> Problem requirements
The reply should hold nothing except the lines from the one with "Task: Click the 未読のメッセージはありません message" through the end of the entries, duplicated exactly and with no pictures.

Collected data entries:
----

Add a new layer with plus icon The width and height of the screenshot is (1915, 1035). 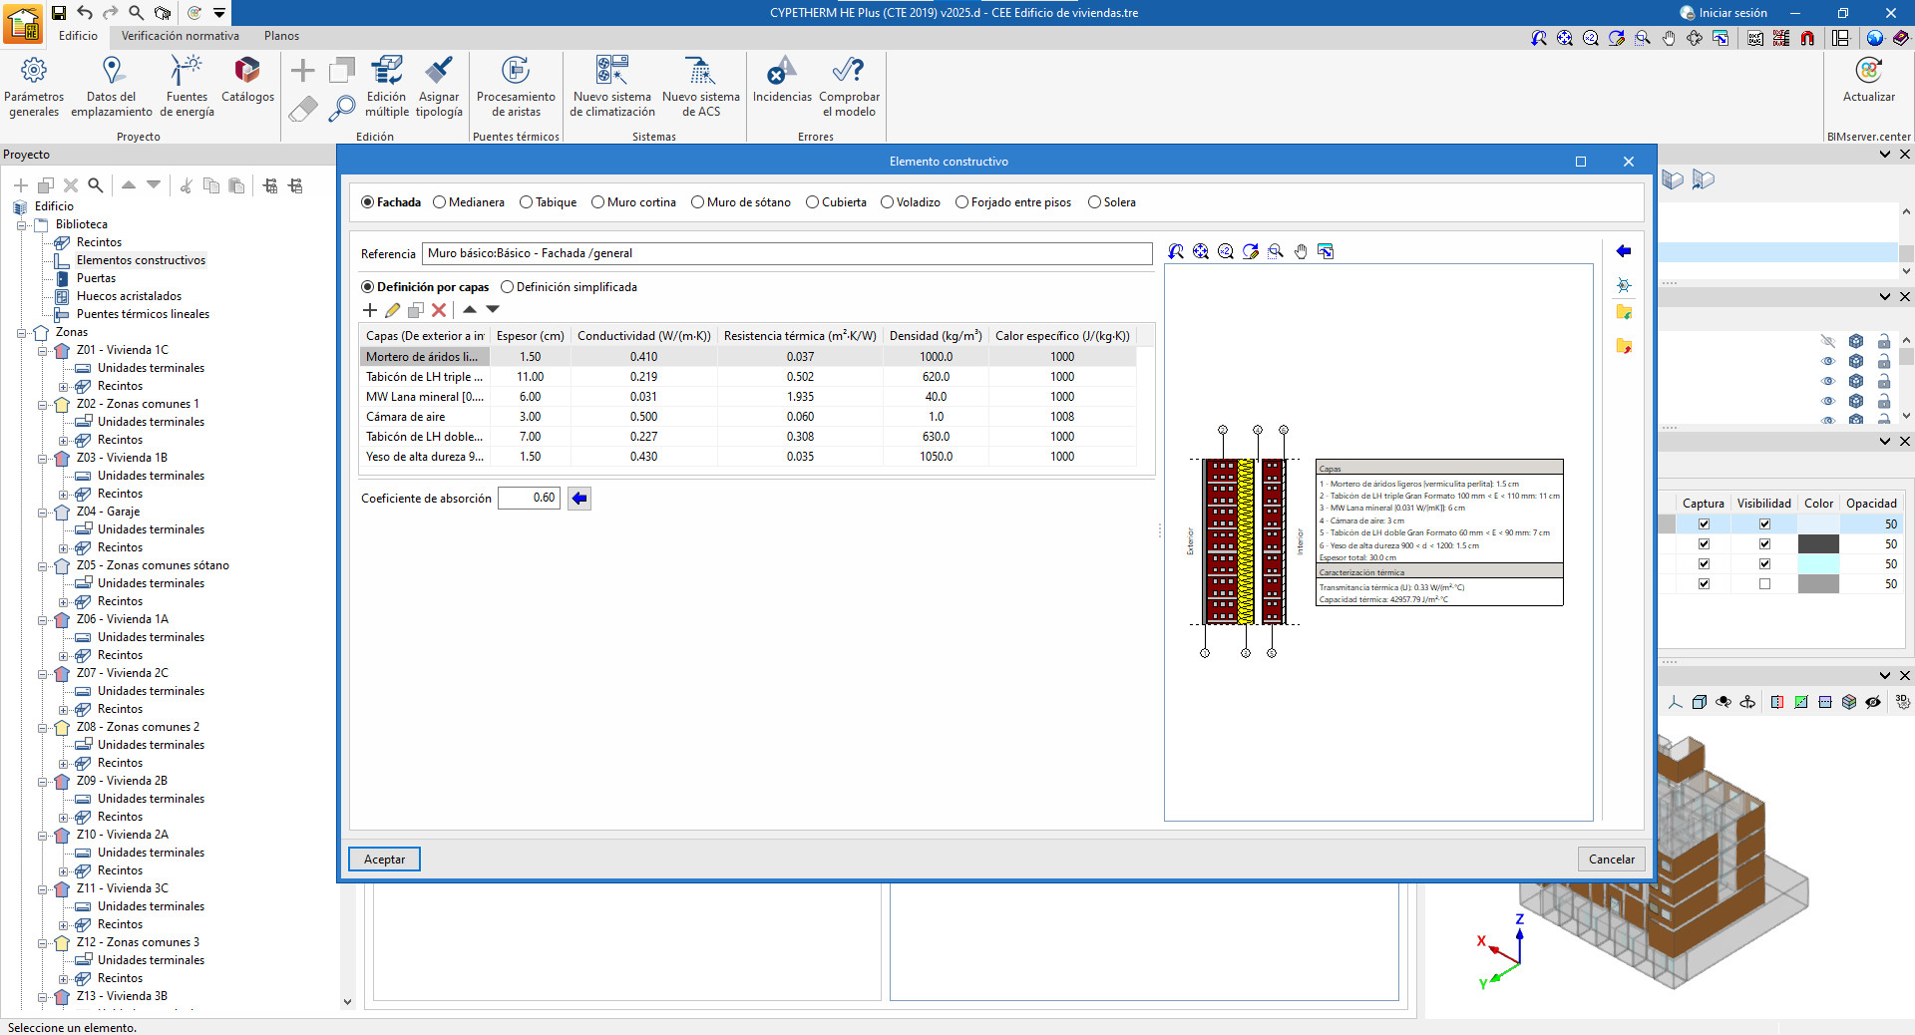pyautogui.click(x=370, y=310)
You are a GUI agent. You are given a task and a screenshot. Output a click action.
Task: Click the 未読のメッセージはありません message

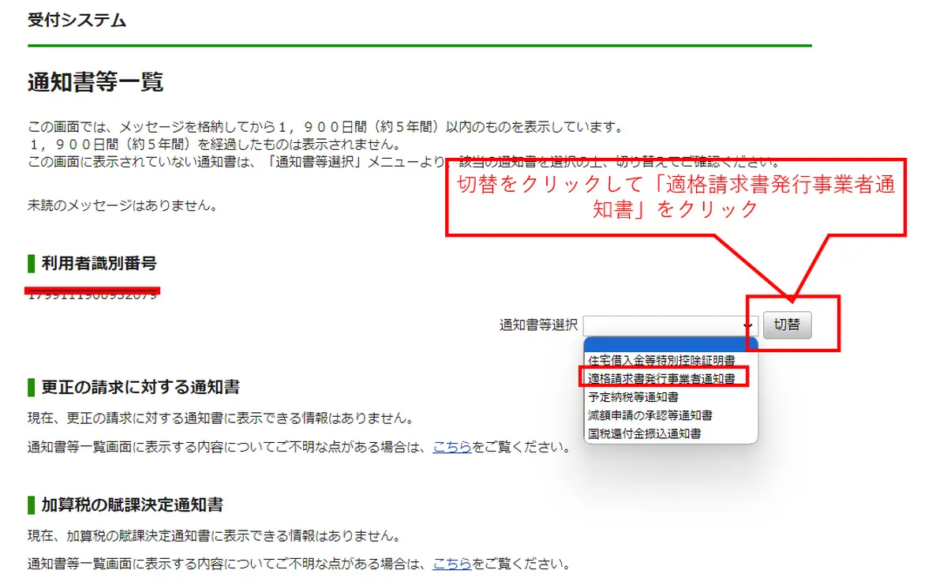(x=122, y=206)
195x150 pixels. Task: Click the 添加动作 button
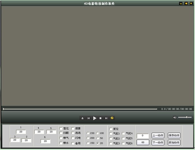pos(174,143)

----

> Result for this exercise
Task: Click the 未読のメッセージはありません message

(x=122, y=206)
195x150 pixels. Task: Click the 添加动作 button
pos(174,143)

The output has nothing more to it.